Aug 4, 2014 | by Janice Smith

girl with raised hands and broken chains

While we know you all are beginning to head back to school, and your to-do lists are full of plans, and classroom setup, and preparation for open houses, we know and believe that it all begins with the right mindset as we approach the year, our students, our families and our teams.  So we’ve decided to take this week to focus on mindset.  (That said, if you’re beginning to think about some of the others, feel free to check out the library for lots of beginning of the year clips!)

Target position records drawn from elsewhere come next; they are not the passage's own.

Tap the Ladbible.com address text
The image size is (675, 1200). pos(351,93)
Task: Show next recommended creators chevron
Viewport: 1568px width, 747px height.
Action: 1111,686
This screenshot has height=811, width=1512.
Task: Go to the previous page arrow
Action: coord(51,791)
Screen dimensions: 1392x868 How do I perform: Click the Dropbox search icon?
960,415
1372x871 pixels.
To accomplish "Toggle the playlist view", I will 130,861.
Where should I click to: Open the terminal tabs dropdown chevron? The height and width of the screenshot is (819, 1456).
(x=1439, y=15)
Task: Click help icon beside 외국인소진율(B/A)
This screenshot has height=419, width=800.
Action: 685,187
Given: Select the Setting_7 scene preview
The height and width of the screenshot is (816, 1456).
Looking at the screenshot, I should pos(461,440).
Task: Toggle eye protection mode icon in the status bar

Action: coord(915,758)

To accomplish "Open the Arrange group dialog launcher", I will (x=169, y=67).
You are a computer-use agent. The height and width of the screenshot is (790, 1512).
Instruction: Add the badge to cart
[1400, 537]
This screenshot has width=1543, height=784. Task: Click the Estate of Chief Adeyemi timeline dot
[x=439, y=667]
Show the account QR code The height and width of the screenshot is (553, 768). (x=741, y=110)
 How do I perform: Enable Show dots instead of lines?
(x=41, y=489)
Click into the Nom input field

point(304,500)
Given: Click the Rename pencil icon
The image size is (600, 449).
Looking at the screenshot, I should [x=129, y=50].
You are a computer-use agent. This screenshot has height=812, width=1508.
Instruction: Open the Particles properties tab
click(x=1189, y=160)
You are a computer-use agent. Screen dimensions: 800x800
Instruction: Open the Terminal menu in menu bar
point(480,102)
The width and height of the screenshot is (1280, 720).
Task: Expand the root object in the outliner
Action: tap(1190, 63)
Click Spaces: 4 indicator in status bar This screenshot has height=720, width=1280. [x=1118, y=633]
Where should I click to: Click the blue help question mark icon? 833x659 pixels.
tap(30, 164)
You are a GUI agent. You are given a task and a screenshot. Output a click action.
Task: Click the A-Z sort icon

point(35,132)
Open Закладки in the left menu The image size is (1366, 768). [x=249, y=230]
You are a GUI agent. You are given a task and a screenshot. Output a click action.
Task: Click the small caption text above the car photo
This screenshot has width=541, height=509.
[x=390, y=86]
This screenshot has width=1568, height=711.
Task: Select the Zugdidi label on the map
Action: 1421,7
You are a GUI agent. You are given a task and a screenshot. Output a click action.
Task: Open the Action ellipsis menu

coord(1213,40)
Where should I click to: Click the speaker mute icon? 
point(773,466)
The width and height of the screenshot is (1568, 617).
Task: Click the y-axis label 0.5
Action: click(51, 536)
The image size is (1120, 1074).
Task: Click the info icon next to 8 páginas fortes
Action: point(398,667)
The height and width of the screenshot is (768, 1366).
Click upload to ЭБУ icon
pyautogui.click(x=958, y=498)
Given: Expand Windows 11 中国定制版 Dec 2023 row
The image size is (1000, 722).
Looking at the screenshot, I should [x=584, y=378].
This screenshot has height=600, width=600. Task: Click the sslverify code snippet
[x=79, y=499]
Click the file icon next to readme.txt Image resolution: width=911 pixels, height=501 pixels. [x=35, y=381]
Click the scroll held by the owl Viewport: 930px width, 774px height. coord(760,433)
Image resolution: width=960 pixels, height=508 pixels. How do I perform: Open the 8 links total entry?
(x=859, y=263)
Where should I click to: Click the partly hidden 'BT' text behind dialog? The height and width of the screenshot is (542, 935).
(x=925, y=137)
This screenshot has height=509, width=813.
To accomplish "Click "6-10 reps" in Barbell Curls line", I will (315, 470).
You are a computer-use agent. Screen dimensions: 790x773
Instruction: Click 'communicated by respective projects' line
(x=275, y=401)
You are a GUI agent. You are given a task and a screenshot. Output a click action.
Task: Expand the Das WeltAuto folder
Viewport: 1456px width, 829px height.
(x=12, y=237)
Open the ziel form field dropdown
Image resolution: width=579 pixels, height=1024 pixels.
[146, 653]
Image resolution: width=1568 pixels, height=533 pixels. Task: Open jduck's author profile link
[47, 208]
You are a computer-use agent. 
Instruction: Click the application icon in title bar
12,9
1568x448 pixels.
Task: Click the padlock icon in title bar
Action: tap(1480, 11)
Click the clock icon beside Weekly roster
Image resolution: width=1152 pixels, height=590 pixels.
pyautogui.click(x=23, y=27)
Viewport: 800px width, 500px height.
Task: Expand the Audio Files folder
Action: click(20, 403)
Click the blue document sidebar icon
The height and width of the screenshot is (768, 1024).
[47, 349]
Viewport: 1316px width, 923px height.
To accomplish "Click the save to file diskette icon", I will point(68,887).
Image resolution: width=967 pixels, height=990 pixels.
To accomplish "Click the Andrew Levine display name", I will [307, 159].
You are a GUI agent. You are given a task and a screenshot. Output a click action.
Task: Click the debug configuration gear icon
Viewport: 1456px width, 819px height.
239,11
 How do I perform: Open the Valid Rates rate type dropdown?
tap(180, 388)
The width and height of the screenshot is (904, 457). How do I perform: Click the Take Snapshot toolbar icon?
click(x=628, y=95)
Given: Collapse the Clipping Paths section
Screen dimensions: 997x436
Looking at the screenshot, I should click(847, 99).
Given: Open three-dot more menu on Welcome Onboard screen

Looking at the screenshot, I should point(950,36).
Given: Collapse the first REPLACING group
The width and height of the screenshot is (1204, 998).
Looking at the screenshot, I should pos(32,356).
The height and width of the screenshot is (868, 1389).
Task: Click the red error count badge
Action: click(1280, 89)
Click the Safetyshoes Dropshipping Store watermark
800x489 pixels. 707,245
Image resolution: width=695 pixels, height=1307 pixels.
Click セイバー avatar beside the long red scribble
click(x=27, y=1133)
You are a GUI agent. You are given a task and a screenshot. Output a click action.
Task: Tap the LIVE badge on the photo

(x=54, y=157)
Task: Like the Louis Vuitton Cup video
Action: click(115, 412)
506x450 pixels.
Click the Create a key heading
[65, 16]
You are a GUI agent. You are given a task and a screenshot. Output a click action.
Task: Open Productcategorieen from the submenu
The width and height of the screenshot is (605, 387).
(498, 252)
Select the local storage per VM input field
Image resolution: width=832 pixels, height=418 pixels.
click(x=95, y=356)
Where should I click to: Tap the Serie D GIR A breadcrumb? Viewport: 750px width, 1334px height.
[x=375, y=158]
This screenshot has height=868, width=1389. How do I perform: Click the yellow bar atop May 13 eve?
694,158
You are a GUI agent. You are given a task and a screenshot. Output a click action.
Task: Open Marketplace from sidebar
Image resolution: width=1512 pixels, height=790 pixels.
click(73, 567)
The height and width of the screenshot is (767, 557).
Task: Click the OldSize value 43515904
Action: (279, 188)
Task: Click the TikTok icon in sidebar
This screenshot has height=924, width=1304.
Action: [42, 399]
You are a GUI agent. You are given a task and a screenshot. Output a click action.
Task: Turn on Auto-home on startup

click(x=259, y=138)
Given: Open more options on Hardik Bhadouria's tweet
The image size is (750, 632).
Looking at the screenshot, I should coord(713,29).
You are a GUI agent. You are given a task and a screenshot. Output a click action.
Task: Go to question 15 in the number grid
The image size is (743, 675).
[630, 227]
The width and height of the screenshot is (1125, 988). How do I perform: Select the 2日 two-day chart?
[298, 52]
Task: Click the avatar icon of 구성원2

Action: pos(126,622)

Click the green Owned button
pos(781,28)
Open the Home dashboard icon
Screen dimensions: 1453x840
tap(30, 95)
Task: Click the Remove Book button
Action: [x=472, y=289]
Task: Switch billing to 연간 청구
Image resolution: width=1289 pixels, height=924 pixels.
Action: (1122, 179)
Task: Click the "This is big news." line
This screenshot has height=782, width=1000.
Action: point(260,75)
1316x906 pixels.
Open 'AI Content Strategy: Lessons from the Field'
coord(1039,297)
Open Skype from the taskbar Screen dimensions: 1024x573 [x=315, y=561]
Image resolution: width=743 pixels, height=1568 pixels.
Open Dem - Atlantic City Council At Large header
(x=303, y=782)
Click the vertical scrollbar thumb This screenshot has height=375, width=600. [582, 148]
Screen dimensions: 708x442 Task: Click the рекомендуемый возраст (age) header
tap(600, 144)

Perhaps some of the most important lessons we ever teach kids are through one-on-one conversations we have with them.  It is in these moments that we are able to truly differentiate for the student, and get at the core of their personal misconception.  And this is most definitely not limited to just academics; in fact, I believe the most valuable teaching and learning that happens in these interactions is about mindsets and character.

It was while teaching at KIPP that I was first introduced to the key messages we should always be sending children, through both our words and our actions.  At our particular school these were:

  • This is important.
  • You can and will master this.
  • I won’t give up on you.
  • I care about you.

(For those of you KIPP teachers out there, this fits nicely into KFET2.1. For those of you who aren’t familiar, the KIPP Framework for Excellent Teaching is worth taking a look at.)

During this interview with Keith Starr, Assistant Principal/Dean of Instruction at KIPP Pride High School in Gaston, North Carolina, he discusses one particular conversation with a student, and how he sent those messages within that conversation.  While this conversation was with a high schooler (Keith also teaches AP Physics), perhaps the most important takeaway is the mindset Keith has about students and growth that he then works to teach to this particular student.  That mindset is crucial whether you teach Kindergarten, 3rd grade, or high school, it just looks a bit different in how you communicate and teach that same mindset to your kids.

Take a look…

What We Love Most…

  • The extension of the terms ‘growth’ and ‘fixed’ mindset to ‘Life Liberating’ and ‘Life Limiting’ beliefs.  While students certainly understand the idea of a growth/fixed mindset when it’s explicitly taught to them, we love the idea of phrasing it in a way that immediately addresses the WHY, and the impact these two mindsets have on their lives and future.
  • The way that Keith addresses lazy as something that has no place in the conversation.  Lazy is viewed as something you are, and not something you can control, so he began instead to talk in terms of clear, concrete actions.  It is easy for most to view how you can control and change these in order to impact outcomes.
  • While Keith acknowledges that to impact the student outcomes ultimately he will have to address the skills and work habits, and ways for that student to get them.  But first and foremost is the conversation about mindset.  If we jump to skills and work habits without the mindset, we’re never going to graduate students who are able to ultimately find the skills in the future without teachers who are checking in with them daily & weekly.
  • This same idea applies to coaching teachers.  It all begins with our mindsets about ourselves, our skillets, and our students.  From there we can move to concrete skills that we can practice and implement.